Referencing functions within object properties does not work

When I press a key, I have the following:

function action1 () {
    // Do some action.
}

keys = {
    ArrowUp: action1;
}

// Function from P5.js
function keyPressed () {
  console.log( `Key ${key} pressed!` );
  if ( keys[ key ] !== undefined ) {
    // This console.log() shows the referenced function...
    console.log( keys[ key ] );
    // However the function is not getting called.
    keys[ key ](); // It does not work.
  }
}

Why such thing is happening in the P5.js? It works perfect in vanilla JS to avoid lots of IFs.

1 Like

Pasting the sketch below on OpenProcessing.org/sketch/create action1() is invoked normally: :partying_face:

'use strict';

const keys = {
  ArrowUp: action1
};

function setup() {
  background(100);
}

function action1() {
  console.info('ArrowUp detected!');
}

function keyPressed() {
  print(`Key ${ key } pressed!`);

  const funct = keys[key];

  if (funct) {
    print(funct);
    funct();
  }
}
1 Like

It does not work either. :confused:
I gave up to make it work, no worries.

Your syntax error is one issue, but you should have gotten an err msg on that …

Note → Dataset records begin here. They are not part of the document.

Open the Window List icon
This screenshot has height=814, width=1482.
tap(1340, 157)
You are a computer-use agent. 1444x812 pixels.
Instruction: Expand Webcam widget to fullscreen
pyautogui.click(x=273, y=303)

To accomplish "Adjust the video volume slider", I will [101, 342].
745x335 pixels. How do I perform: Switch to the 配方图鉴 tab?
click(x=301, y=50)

@GoToLoop’s example works just fine, also this fix below of your original works just fine …

const keys = {
  ArrowUp: action1
};

function setup() {
  background(100);
}

function action1() {
  console.log(keys[key]);
}


function keyPressed() {
  if (keys[key] !== undefined) {
    keys[key]();
  }
}
3 Likes

I don’t think action1 is a predefined function…
you have to call it in the function draw()…
just like this

function draw(){
    action1();
}

HOPE IT WORKS…

@kdmb declared the function …

draw() will invoke that function every frame, original post only wants it to be invoked when the ArrowUp key is pressed.

3 Likes

oh, forgot that part :joy:

I don’t want to be rude but, before commenting, read carefully the problem more than once!

1 Like

Well, I got the time to dig in into the problem. The ‘action1’ is in an object, which is lost when I call the function, and the function also calls properties of that object with ‘this.’, that would pointing to that object, but ends transforming the ‘this.’ to the ‘keys’ object, which is not the intention.
If you want to see the code, this is the link project:
https://editor.p5js.org/kdmb/sketches/vU2TNSuRy
The keys object is in ‘scripts/game/character.js’ that have the ‘action1’ which is the jump(), and the keyPressed function is in ‘scripts/scenes/game.js’

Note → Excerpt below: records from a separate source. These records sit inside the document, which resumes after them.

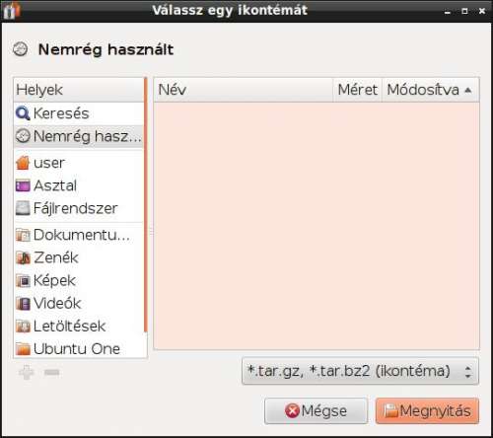This screenshot has height=438, width=493.
Task: Click the Keresés magnifier icon
Action: click(x=23, y=113)
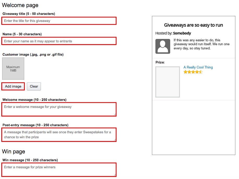Click the empty prize image thumbnail
Viewport: 239px width, 179px height.
pyautogui.click(x=168, y=82)
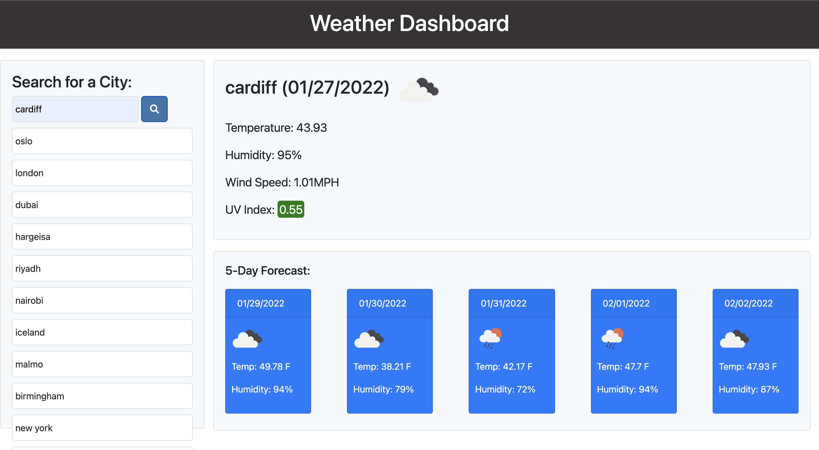Select nairobi from the previous searches
The width and height of the screenshot is (819, 450).
[102, 300]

really very sorry about that…

The action1 on your 1st post is clearly a function:

How are we supposed to help you if you mislead us and keep replying w/:


A function which is a property of an object and has to deal w/ the JS keyword this is called an instance method:


If I had access to it from the very beginning I coulda given a better advice to you upfront.

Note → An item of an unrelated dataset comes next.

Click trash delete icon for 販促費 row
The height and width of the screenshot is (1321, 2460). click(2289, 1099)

Inside the constructor() of your class Character from your file “character.js” you’ve got this block of code commented out:

this.keys = {
  ArrowUp: this.jump,
}

You can use the Function::bind() method in order to clone any function w/ its this permanently bound to a specific object:

You can apply it like this:

this.keys = {
  ArrowUp: this.jump.bind(this)
}

Or like this as well:

this.keys = {
  ArrowUp: Character.prototype.jump.bind(this)
}

From that on, whatever means you use to invoke that cloned method Character::jump() is gonna work, b/c its this can’t be changed anymore!

2 Likes

Sorry about the confusion. I started with the code on the post and I kept changing it to all possibilities but nothing worked for me, maybe I was placing it in the wrong places.

this.keys = {
      ArrowUp: this.jump.bind(this)
}

It worked, finally. Thank you for your help.